» **Instrução 1**
Retorne sem nenhuma alteração as entradas abaixo, da linha que contém "Select Gear_Shaft_Assembly.avz from" até o fim das entradas, com as duas extremidades incluídas.

» **Trecho do texto**
======
Ao longo do século XIX, um dos principais centros de poder político no sul da África foi o reino Zulu. Os pesquisadores explicaram a formação do reino Zulu como resultado de transformações sociais, políticas e econômicas iniciadas nas últimas décadas do século XVIII, em uma região localizada na atual província de Kwazulu-Natal, na África do Sul. Nesse período, algumas linhagens da região se envolveram na caça e na comercialização de marfim ou de gado com o litoral, e desenvolveram um novo tipo de organização de guerreiros: os amabutho, que eram regimentos de guerreiros separados por faixas etárias, e que atuavam tanto nas atividades de guerra quanto na organização das caçadas. Esses e outros fatores levaram ao fortalecimento de alguns reinos, chefias e linhagens.

Foi nesse contexto que surgiu o reino Zulu. Até então, os Zulus, um povo de língua e cultura Nguni, formavam um pequeno conjunto de famílias localizadas nas proximidades do rio White Mfolozi. Eles se consideravam descendentes de um ancestral em comum, chamado Zulu kaMalandela (“Zulu, o filho de Malandela”). Porém, a partir de 1818, os Zulus consolidaram a sua autoridade sobre uma vasta região por meio de alianças e conquistas militares. O responsável foi um chefe (inkosi) chamado Shaka kaSenzangakhona (c. 1787-1828), o qual aprimorou e incorporou novas técnicas de guerra. Dessa forma, Shaka e os guerreiros Zulus foram estabelecendo seu domínio político sobre diversas outras chefias e linhagens nas imediações. Após sua morte, Shaka foi sucedido, na liderança do reino Zulu, por seu meio-irmão, Dingane kaSenzangakhona (c. 1795-1840). 

Essa gravura, publicada na década de 1820 nos relatos de um viajante inglês, é uma das primeiras representações visuais de Shaka, o rei-fundador dos Zulus

Sabemos muito sobre o período de formação e expansão desse centro de poder graças à oralidade, que tinha um papel importantíssimo na sociedade Zulu. Era por meio da palavra falada que as tradições, os costumes e as leis eram transmitidas de geração em geração. Além disso, em meio à elite política, o destaque recaía sobre os izimbongi, os “poetas” que relatavam as sagas dos chefes e de seus guerreiros. Esses poetas eram responsáveis pela produção de izibongo, os “poemas de aclamação”.
======
» **Instrução 2**
Segundo o texto sobre o reino Zulu, quem sucedeu Shaka na liderança do reino após a sua morte?

[Itens listados em um conjunto de dados]
======
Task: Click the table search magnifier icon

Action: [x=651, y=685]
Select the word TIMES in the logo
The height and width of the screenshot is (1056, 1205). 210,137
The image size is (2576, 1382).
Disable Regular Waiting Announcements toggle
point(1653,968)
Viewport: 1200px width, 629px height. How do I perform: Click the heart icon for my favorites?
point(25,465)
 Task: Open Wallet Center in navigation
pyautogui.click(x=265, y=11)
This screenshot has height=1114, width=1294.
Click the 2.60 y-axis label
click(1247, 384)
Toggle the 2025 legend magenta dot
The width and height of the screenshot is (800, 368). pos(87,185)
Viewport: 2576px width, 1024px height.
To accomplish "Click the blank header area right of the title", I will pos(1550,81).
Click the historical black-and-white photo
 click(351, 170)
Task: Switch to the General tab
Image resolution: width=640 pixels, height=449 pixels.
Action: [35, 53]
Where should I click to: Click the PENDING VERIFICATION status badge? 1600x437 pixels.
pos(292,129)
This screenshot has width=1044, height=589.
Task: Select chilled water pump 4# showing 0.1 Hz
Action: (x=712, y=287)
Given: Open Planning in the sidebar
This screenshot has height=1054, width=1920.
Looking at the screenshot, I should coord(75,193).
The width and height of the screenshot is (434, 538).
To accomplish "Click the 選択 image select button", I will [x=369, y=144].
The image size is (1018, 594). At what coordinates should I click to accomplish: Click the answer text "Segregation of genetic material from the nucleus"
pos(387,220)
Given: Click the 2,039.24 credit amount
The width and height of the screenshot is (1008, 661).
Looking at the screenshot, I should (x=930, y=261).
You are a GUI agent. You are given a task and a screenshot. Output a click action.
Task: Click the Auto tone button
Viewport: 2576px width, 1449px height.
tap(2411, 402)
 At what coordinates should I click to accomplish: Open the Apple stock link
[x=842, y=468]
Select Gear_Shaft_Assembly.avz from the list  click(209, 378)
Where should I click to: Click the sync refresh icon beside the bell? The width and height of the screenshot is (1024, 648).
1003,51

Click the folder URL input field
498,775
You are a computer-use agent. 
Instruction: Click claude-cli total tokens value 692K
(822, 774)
======
» **Resposta 1**
Select Gear_Shaft_Assembly.avz from the list  click(209, 378)
Where should I click to: Click the sync refresh icon beside the bell? The width and height of the screenshot is (1024, 648).
1003,51

Click the folder URL input field
498,775
You are a computer-use agent. 
Instruction: Click claude-cli total tokens value 692K
(822, 774)

» **Resposta 2**
Seu meio-irmão, Dingane kaSenzangakhona.